The woman is believed to have been in the car with a man driving on Christchurch's Port Hills when the vehicle went off the Summit Rd in icy weather and fell into a gully early on Friday morning.
It is understood the man had hired the woman for sexual services before the accident.
Prostitutes' Collective spokeswoman Anna Reed did not know the worker involved, but she said the Port Hills seemed an unusually long way out of the city for a client to take a prostitute.
The pair were stranded in the car for several hours in the near-freezing temperatures until passing motorists called police about 9.30am.
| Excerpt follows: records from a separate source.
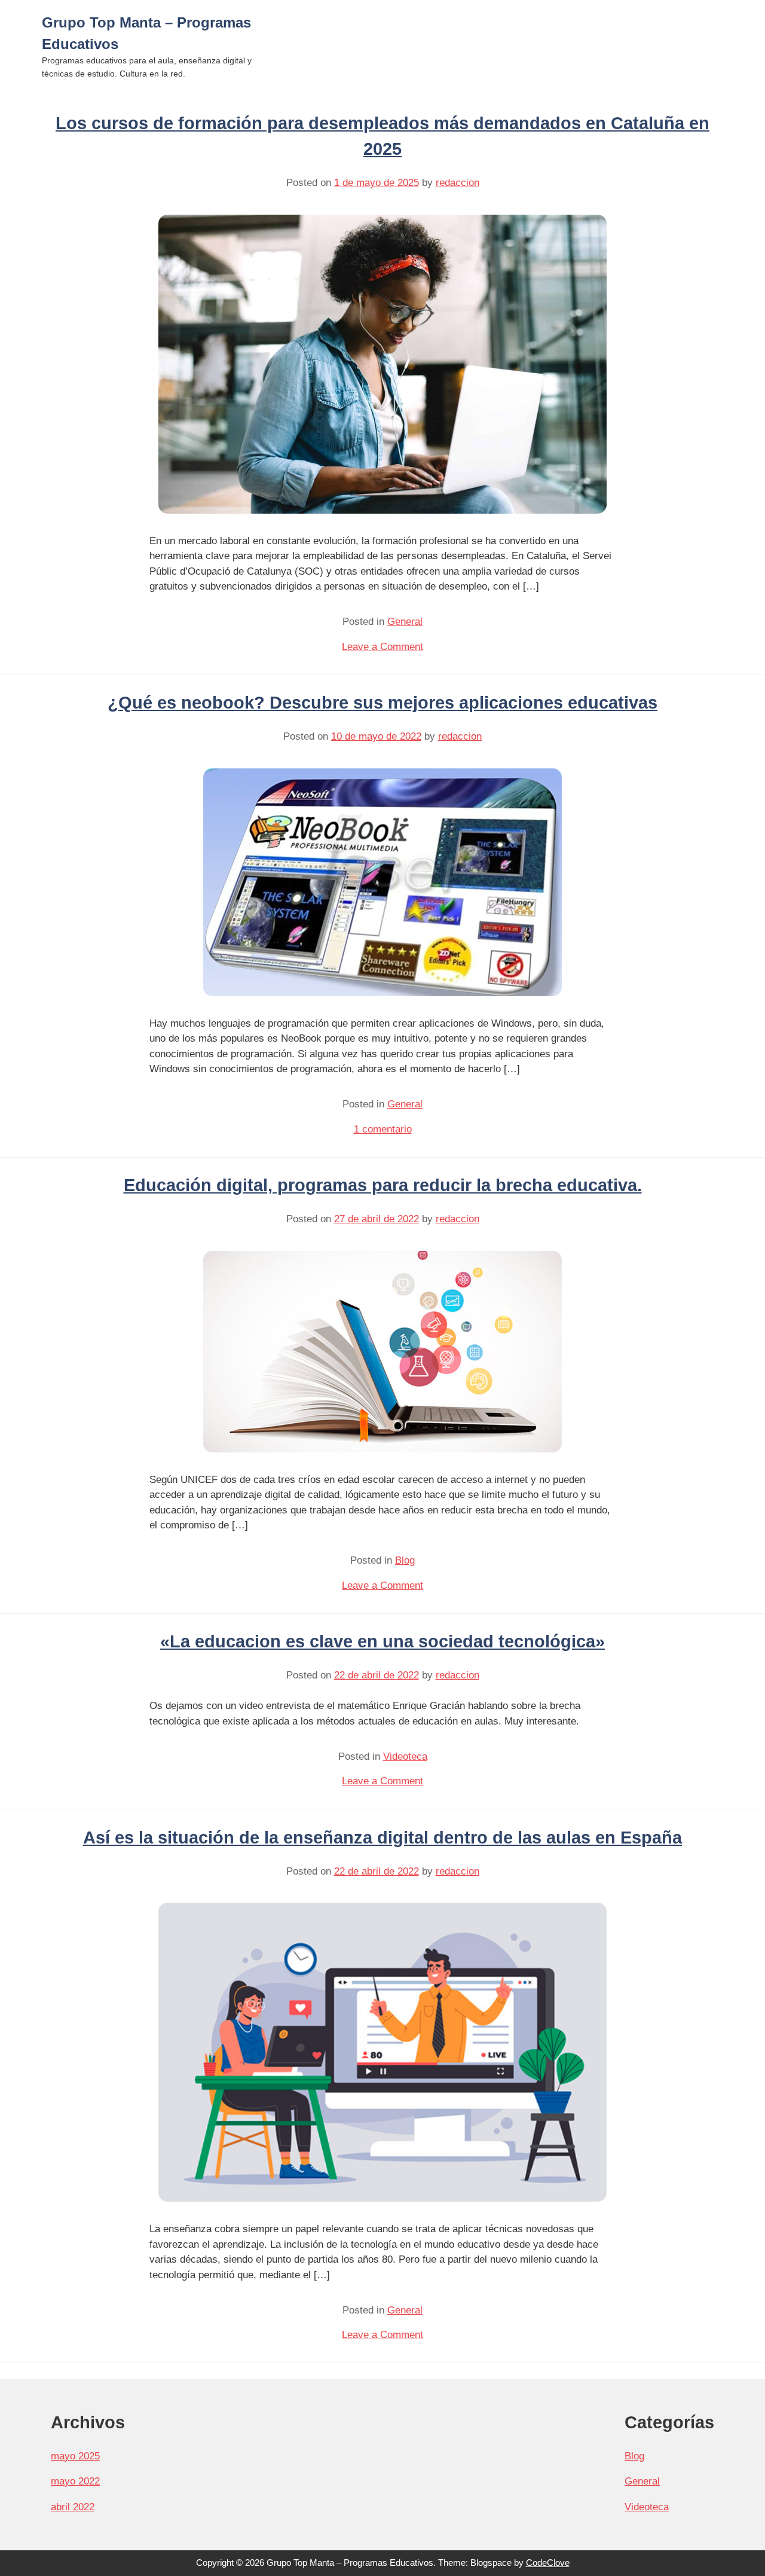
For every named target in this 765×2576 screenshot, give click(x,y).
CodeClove (548, 2562)
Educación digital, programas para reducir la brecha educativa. (383, 1185)
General (405, 621)
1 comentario (383, 1129)
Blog (405, 1560)
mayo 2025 (75, 2456)
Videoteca (405, 1756)
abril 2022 (72, 2507)
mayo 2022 (75, 2481)
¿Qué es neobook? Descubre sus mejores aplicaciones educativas (382, 702)
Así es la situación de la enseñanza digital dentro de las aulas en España (382, 1837)
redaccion (457, 182)
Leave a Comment (382, 646)
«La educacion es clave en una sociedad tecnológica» (382, 1641)
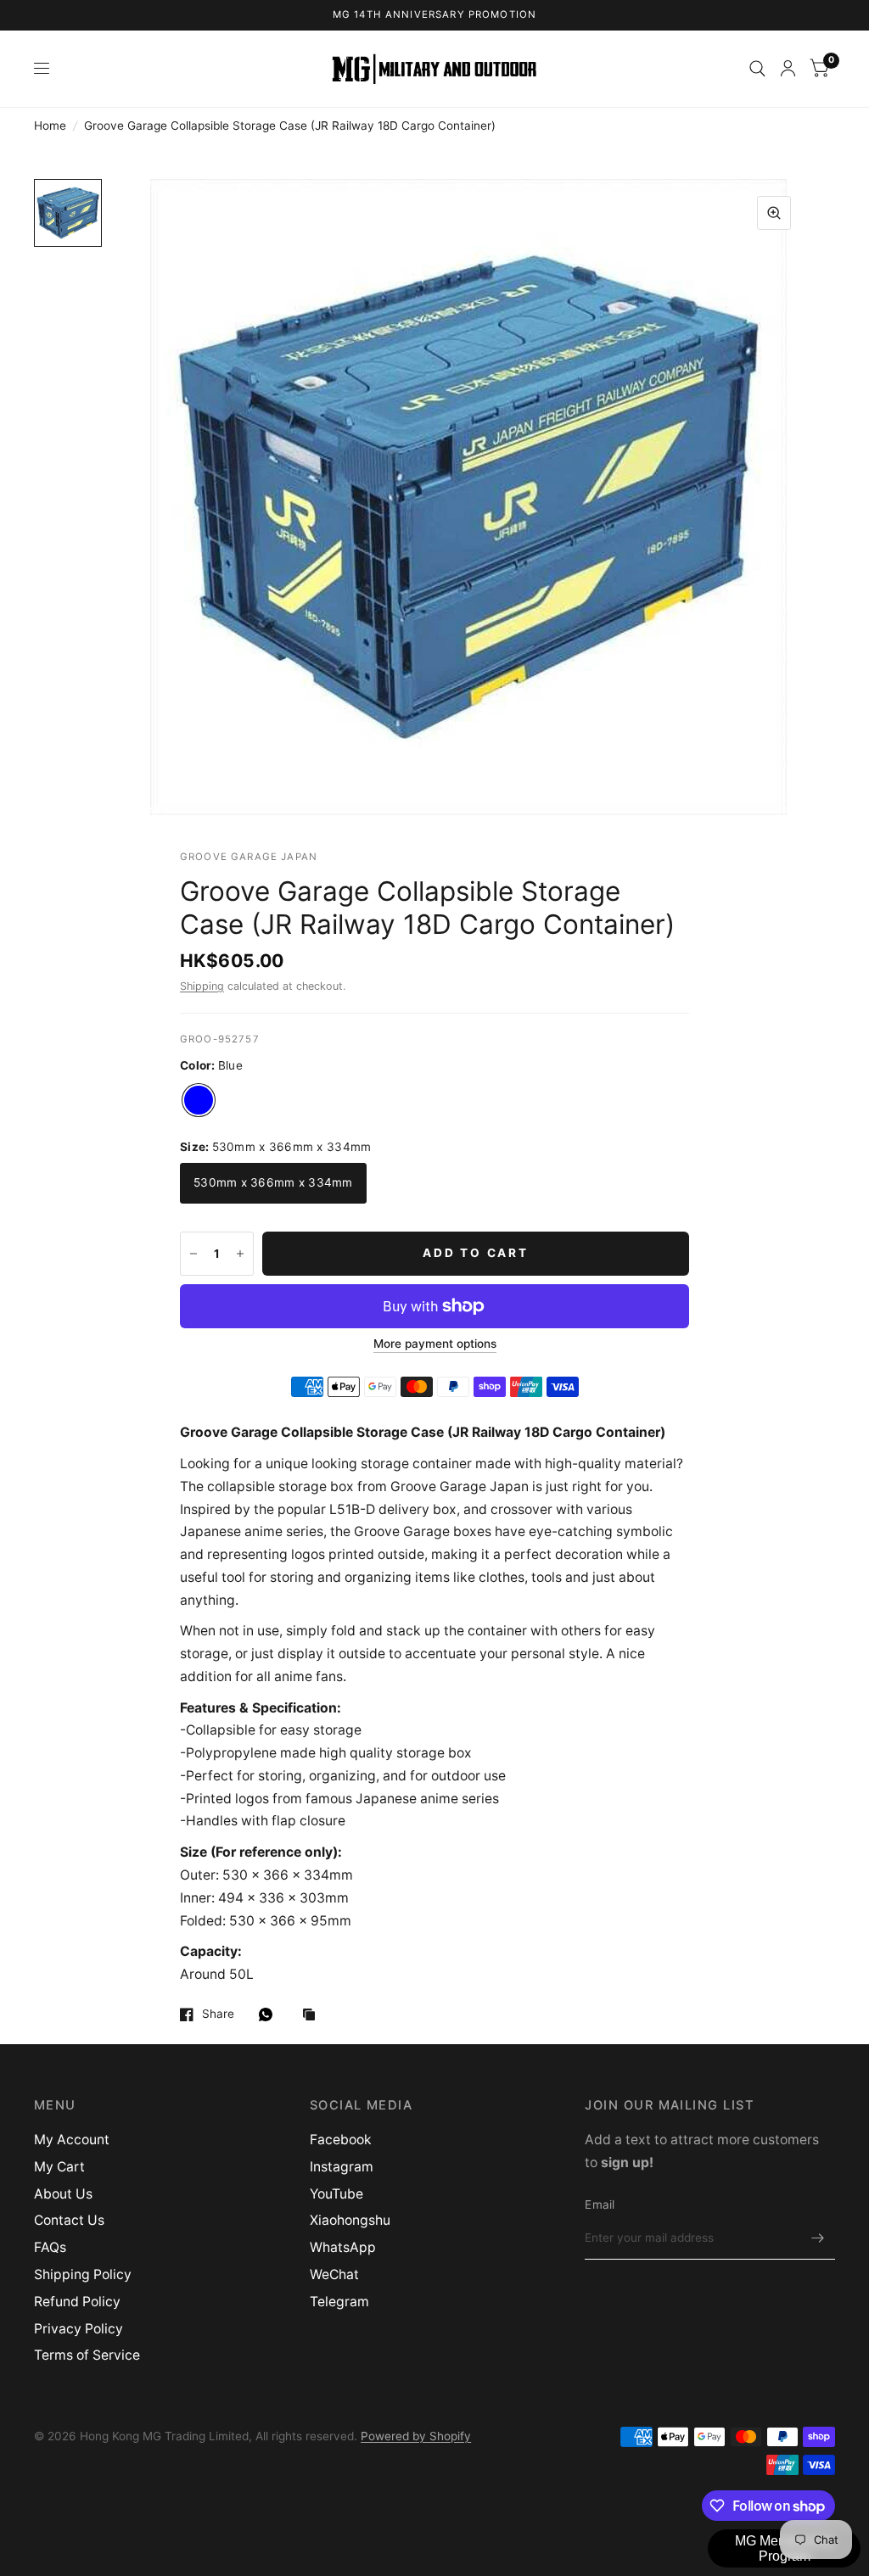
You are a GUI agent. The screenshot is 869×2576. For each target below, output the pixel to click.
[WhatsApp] (270, 2014)
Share (218, 2014)
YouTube (336, 2194)
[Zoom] (774, 213)
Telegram (339, 2302)
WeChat (334, 2274)
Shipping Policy (83, 2274)
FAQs (50, 2247)
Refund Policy (77, 2302)
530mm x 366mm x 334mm (273, 1182)
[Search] (757, 69)
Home (50, 125)
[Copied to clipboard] (313, 2016)
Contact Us (69, 2220)
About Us (63, 2194)
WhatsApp (343, 2247)
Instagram (341, 2167)
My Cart (59, 2167)
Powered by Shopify (416, 2436)
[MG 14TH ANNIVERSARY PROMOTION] (435, 15)
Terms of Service (87, 2355)
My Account (71, 2140)
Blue (198, 1100)
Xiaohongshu (350, 2220)
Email (599, 2204)
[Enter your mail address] (818, 2238)
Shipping (202, 986)
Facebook (341, 2140)
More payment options (434, 1344)
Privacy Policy (78, 2329)
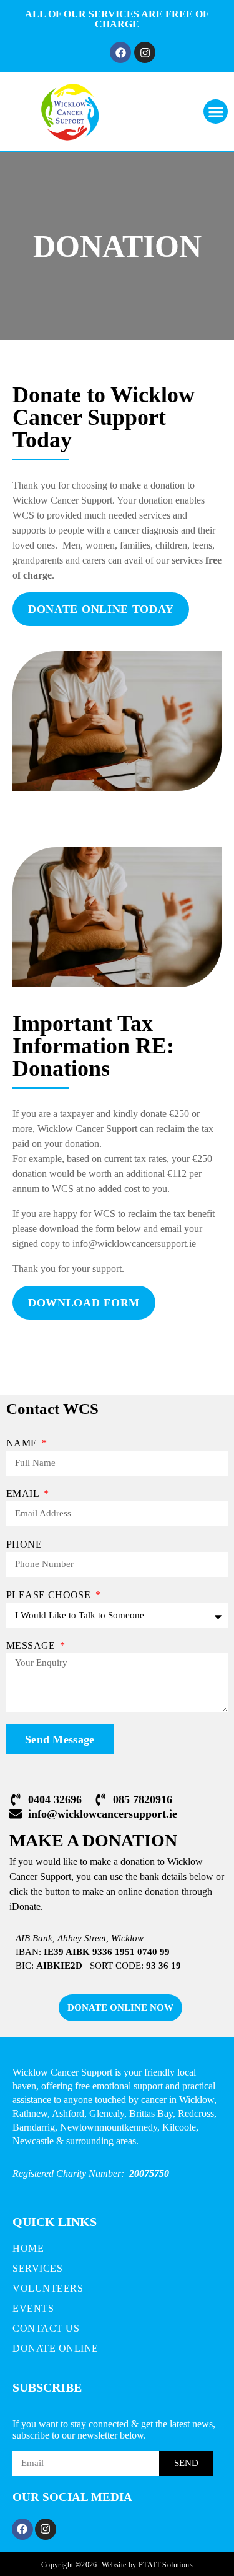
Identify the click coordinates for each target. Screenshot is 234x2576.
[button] (215, 111)
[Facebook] (120, 52)
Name (23, 1443)
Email (23, 1493)
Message (32, 1645)
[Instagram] (144, 52)
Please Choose (50, 1594)
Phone (24, 1544)
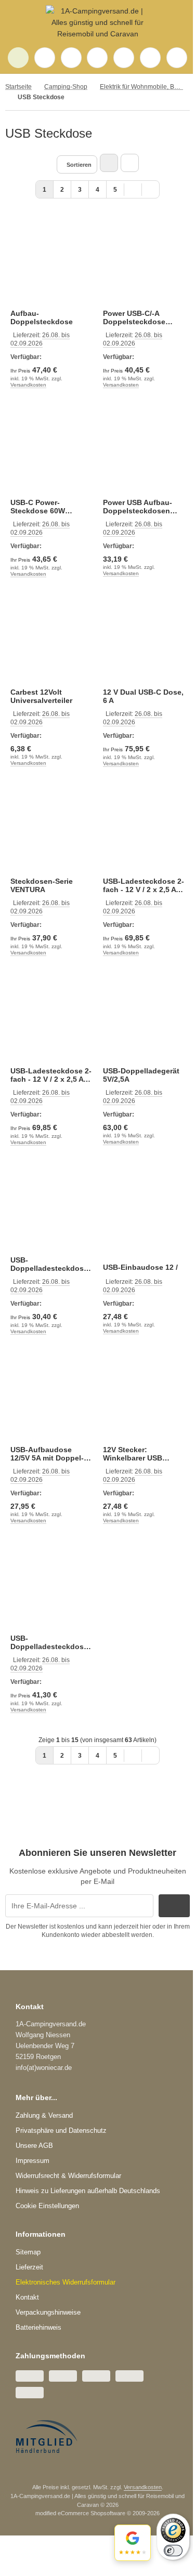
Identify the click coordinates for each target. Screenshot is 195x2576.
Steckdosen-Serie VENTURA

A helicopter was used to free the pair, who were taken to Christchurch Hospital. They were reported to be in stable condition on Friday, but updated details were unavailable yesterday.
Police are investigating the crash.
An Accident Compensation Corporation spokesman told the Herald he did not know details of the case, but if the woman was registered as a sex worker and paid taxes, she could make a claim for a work-related injury based on that.
"Although I'm not sure how she would show it was a work-related injury. If it happened in a brothel, it's reasonably straightforward," he said.
Since prostitution was decriminalised in 2003, sex workers have been able to register as a legitimate occupation and pay taxes.
"One of the issues we have with sex workers is many of them aren't what we would call legitimate employees. They are just working on the streets and ... doing it as a under-the-table type work.
"They won't be registered with the Inland Revenue [Department]."
The spokesman said ACC received so few claims from sex workers that they did not get their own category in ACC statistics, instead coming under personal services with the likes of limousine drivers.